# Te-20



## steve2009 (Feb 12, 2009)

Hello, I have a MF TE-20 and the rear 3 point hitch arms seem to go down by themselves slowly when nothing is attached and fast when I have something hooked up. It will stay up if I have the pto is running all the time. Any help is appreciated.


----------



## SHARTEL (Feb 11, 2009)

Hello Steve,

I’m very new here myself. I’m not sure who checks out this forum and helps out but they might have missed your post. 

While I was searching for something for another member (different forum) I stumbled onto this….hope it helps get you going in the right direction:

http://www.oldfergusontractors.com/ResourceMaterials/DraftControl770.jpg 

Really love the old MF's and Fergusons! Hope you have an opportunity to let us know if you get her working properly.

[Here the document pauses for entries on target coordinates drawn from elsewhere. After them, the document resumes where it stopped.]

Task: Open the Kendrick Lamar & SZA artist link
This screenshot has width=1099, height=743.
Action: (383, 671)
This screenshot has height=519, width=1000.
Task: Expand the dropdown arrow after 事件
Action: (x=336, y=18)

And would love to see pictures if ya' gottem.

btw: Guess I shouold welcome you to Tractorforum too


----------



## steve2009 (Feb 12, 2009)

thanks, wish it was a better picture kind of hard to make it all out.


----------



## SHARTEL (Feb 11, 2009)

Sorry Steve, 

I have the enlargment feature that allows you to blow it up 150% and this helps quite a bit.

Perhaps a staff member could blow this up (?)....'cause I don't know how  - and it really helps define the parts and hydraulic flow.

I'll see if I can find a better diagram.

SHARTEL


----------



## SHARTEL (Feb 11, 2009)

Does this help at all??

Hopefully a staff person can clean it up and make it better if they read this.

SHARTEL


----------



## DanielWilson (Feb 2, 2009)

The moderators here seem to check in once or twice a day and are very helpful.

Doesn't mean they have the answer to every problem ...

I saw another thread on here about 3-pt leak-down ... http://tractorforum.com/showthread.php?threadid=9134 might be some help.

Actually, if you Google site:tractorforum.com leak down
you get quite a number of threads that address the issue.

Can't be any help myself as I haven't completed my first hour running my "new" Ford, so am about as green as they come.


----------